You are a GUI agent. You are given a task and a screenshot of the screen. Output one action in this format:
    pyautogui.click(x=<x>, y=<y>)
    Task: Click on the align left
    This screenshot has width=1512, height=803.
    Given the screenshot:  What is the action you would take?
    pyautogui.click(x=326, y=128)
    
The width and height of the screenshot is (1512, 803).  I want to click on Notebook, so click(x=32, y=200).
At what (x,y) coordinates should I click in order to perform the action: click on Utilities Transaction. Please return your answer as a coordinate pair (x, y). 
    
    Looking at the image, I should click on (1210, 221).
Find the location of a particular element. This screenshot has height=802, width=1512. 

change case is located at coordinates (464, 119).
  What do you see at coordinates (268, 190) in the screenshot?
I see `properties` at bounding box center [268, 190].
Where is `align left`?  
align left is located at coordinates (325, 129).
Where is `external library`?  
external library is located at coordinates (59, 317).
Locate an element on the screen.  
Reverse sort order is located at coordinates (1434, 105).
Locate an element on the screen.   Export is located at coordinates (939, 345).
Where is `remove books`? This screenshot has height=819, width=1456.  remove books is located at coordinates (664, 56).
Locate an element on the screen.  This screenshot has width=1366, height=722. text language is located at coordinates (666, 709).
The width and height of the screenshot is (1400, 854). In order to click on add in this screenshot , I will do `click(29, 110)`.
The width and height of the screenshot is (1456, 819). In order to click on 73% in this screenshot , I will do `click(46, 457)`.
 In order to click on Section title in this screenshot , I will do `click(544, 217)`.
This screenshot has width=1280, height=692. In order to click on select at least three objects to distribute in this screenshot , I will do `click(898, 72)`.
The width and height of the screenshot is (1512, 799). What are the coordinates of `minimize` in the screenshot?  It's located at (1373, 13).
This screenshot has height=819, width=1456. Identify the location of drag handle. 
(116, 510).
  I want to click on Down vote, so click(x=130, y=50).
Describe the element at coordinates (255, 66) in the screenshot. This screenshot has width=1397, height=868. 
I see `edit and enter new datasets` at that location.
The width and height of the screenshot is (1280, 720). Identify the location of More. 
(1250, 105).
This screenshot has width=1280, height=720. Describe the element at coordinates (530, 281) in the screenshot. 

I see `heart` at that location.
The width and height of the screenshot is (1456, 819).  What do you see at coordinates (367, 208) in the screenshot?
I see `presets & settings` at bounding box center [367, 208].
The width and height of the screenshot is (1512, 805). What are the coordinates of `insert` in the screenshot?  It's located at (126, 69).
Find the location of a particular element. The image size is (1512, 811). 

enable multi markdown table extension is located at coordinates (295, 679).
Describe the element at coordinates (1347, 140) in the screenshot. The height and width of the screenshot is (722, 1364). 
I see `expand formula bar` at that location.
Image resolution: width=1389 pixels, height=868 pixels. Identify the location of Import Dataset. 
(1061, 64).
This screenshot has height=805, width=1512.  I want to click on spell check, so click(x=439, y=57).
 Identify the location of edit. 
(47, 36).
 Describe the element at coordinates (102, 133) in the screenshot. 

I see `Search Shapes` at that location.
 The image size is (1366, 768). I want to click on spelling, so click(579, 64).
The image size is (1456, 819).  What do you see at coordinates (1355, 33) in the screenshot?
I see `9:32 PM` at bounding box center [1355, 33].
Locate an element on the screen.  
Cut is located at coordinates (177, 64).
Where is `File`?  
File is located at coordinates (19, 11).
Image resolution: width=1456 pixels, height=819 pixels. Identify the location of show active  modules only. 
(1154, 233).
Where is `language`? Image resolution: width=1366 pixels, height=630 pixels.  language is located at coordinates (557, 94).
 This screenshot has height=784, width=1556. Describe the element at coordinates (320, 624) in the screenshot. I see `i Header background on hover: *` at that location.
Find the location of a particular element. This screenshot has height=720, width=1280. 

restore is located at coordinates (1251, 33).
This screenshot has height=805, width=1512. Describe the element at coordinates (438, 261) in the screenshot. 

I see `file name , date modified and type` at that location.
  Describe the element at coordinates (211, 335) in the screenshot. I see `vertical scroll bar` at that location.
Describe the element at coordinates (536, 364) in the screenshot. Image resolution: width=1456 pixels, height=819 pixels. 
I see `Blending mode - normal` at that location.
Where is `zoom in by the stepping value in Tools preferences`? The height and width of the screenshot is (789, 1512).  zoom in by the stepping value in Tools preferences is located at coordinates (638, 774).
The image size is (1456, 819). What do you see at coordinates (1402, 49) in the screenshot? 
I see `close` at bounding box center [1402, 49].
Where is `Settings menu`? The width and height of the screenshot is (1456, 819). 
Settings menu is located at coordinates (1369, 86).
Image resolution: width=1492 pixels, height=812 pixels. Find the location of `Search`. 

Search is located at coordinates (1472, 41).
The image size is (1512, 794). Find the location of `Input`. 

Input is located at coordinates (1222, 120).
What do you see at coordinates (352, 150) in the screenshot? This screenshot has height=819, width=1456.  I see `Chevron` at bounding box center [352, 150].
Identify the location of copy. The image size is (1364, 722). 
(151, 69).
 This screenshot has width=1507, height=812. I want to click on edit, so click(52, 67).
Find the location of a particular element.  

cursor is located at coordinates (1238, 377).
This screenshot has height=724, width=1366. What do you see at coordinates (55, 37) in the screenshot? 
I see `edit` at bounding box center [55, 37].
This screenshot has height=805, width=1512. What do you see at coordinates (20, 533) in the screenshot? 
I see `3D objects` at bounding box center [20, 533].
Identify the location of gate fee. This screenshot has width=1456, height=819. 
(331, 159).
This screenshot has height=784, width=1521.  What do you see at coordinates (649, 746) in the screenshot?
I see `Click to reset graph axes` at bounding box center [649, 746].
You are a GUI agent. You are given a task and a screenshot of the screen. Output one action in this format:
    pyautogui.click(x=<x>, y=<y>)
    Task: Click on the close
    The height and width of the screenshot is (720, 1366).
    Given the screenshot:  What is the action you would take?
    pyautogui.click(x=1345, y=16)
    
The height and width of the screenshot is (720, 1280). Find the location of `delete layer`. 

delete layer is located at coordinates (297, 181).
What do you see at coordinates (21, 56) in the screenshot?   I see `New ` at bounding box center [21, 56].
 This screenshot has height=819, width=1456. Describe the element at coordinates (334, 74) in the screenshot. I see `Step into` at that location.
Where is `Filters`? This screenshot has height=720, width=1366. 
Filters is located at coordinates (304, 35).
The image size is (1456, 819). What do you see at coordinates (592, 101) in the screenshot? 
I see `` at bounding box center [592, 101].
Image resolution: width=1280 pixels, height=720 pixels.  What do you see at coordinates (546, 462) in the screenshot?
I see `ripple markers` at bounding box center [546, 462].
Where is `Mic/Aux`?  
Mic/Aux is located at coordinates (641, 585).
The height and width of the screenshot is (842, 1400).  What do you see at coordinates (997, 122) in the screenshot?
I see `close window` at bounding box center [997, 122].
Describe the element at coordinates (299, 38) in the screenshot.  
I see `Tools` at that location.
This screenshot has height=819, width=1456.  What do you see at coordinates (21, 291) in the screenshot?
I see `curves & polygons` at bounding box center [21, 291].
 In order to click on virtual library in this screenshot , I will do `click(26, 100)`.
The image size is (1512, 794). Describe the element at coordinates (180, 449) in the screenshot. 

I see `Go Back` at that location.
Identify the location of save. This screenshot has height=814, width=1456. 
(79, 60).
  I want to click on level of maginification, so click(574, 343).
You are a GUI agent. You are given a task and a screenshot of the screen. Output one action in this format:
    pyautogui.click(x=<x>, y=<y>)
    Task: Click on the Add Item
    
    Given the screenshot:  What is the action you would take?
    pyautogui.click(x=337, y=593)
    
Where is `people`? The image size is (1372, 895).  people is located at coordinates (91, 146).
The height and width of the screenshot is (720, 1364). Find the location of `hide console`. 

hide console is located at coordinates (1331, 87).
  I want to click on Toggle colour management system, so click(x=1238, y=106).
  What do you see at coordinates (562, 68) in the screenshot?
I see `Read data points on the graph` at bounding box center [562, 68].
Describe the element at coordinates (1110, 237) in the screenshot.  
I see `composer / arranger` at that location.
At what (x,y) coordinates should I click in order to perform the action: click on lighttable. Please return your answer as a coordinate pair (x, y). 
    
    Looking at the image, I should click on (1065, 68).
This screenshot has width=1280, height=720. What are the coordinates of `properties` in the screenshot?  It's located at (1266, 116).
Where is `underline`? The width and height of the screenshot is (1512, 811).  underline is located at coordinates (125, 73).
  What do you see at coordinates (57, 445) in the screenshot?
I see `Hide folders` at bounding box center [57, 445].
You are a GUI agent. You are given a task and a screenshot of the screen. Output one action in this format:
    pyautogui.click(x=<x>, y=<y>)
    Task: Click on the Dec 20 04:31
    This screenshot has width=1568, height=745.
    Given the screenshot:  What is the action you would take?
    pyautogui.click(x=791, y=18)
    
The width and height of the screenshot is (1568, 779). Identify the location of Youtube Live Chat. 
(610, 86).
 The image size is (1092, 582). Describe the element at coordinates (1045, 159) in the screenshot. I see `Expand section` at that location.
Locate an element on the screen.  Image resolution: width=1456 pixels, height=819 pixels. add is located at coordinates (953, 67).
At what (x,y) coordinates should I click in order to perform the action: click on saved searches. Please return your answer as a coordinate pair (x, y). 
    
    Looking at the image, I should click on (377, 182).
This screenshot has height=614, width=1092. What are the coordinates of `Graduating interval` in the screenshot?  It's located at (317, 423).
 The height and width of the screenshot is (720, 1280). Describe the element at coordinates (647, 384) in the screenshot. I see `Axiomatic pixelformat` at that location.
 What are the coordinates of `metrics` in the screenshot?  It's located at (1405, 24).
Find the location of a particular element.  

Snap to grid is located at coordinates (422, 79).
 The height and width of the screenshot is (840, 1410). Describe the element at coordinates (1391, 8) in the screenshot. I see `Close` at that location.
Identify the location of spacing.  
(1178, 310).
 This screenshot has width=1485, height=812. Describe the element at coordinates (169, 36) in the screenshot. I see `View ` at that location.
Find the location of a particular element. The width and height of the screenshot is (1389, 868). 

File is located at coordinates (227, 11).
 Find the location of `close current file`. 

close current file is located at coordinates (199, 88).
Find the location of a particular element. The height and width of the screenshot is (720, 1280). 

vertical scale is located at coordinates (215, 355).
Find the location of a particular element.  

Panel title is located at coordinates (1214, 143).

• _Task instructions_: Copy the material from the line with "Describe the element at coordinates (299, 38)" to the line with "In order to click on virtual" unchanged.

• _Completed exercise_:
Describe the element at coordinates (299, 38) in the screenshot.  
I see `Tools` at that location.
This screenshot has height=819, width=1456.  What do you see at coordinates (21, 291) in the screenshot?
I see `curves & polygons` at bounding box center [21, 291].
 In order to click on virtual library in this screenshot , I will do `click(26, 100)`.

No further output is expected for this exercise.